Brickman: If your life seems to be so futile, why is it that something as meager as human society bothers you? We are all bothered by the restlessness of the human mind that has been bestowed upon us. But we must learn to do it right. Adapt to the mind, learn to answers its whims and keep it in a balance so that one part of the mind does not overcome the other leading to eventual insanity.
Tripman: Isn’t it this human society that we live in? I both loathe and love it. And the existence of time makes me feel like I am ten different people. I cannot exist in this way. I have gathered too much knowledge about what it means to exist. So much that I feel it will consume me.
Waterman: What shall we do about it now, Tripman?
Tripman: Can you not see the whisky in my hand? Humor and the high plane is my answer, my friends. It is in humor that I have found at least a tiny degree of sanity that can help me stand on my feet.
Waterman: Whisky and humor cannot save you my friend. And, neither can they save our author. Even if this world is undeniably an illusion, an escapist attitude implies that it is real and something to be escaped from.
Tripman: Whisky is not an escape, my friend. And neither are the fruits of the earth an escape. They are blessings from the gods to aid men when they dally with the darkness in their souls.
Brickman: I am beginning to feel that you are not sincere at all in your search for truth, my friend.
Tripman: And at which instant did you first feel that I was sincere?
Brickman: What then, are we to leave our author, our creator to burn in his distress? Are we to leave him to manage his hypocrisy with drunken sleep and candlelit dinners with pretty girls by the oceanside? For how long can we escape the agitation that lurks in the heart?
Waterman: Perhaps, it is only right to adopt the attitude of escapism to allow our hearts to rest awhile, my friend. Man is after all an inferior creature before the glory of the cosmos.
Brickman: I beg to differ. The glory of man lies in the fact that he has the ability to contain the vastness of existence in the smallness of his intellect.
Waterman: The intellect only contains an idea of the real vastness.
Tripman: Waterman is right. But then, neither of us can deny that man is the sweetheart of mother nature. But such a judgment cannot be held valid when we as men make it ourselves. However, I do find it special that as a man, I can be aware of such a thing as hypocrisy.

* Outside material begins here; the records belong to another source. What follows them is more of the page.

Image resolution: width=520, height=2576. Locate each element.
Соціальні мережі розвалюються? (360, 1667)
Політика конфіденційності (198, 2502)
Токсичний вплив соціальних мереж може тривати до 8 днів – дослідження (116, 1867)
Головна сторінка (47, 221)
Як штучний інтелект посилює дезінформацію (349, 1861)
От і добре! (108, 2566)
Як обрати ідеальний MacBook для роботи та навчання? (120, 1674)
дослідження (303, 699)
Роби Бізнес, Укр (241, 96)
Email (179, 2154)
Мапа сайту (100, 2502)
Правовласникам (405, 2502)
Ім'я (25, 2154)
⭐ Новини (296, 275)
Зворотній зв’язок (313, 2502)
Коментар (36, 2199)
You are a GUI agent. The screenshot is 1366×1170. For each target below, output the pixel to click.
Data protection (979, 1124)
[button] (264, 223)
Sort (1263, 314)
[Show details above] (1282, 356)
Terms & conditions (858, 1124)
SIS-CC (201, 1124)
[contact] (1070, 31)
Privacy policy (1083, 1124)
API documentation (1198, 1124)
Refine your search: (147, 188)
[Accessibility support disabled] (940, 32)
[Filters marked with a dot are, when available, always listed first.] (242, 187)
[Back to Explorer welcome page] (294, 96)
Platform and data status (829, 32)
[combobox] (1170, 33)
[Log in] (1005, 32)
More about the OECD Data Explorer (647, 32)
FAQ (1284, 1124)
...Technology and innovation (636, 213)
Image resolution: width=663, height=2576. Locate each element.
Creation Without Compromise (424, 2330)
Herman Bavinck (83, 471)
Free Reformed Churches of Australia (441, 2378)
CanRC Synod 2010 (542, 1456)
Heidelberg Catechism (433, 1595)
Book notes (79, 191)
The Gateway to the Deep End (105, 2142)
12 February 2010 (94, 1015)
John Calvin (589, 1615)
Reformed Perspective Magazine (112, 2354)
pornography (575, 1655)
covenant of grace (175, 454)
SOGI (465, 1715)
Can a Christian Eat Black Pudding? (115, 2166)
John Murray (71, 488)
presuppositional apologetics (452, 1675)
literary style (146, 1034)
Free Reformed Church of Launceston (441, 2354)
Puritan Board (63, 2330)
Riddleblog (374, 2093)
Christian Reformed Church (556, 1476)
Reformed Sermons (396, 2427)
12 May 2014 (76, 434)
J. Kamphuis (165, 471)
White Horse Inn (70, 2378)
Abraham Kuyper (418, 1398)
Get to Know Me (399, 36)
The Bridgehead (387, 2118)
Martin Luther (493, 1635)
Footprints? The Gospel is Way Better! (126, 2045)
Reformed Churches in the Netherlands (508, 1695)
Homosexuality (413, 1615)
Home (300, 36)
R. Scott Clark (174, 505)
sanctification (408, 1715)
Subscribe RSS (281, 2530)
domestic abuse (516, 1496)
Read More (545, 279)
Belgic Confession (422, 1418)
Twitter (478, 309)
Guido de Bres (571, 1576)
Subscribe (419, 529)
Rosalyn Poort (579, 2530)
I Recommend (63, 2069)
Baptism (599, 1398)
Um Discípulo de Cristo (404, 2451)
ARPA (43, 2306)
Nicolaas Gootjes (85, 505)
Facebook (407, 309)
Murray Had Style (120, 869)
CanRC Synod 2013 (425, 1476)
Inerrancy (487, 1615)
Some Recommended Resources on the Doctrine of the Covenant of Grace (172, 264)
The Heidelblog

Waterman: Is it better then to be aware of one’s hypocrisy rather than simply being hypocritical?
Tripman: Perhaps, it is my friend. Maybe that was our gift all along. To be aware of the things that torment us.
Brickman: And is this awareness stained by the things that is becomes aware of?
Tripman: The purity of white cloth is easily stained by the weakest dye.
Brickman: How is it then that this awareness is a gift?
Tripman: You see, we are aware that we are aware.
Brickman: Who is it then that is aware of awareness?
Tripman: Who is asking the question?
Brickman: You have changed the direction of my enquiry, Tripman.
Waterman: Perhaps, this new direction might lead us into a more silent place.
Tripman: Perhaps. It seems like our author has found solace; at least for now.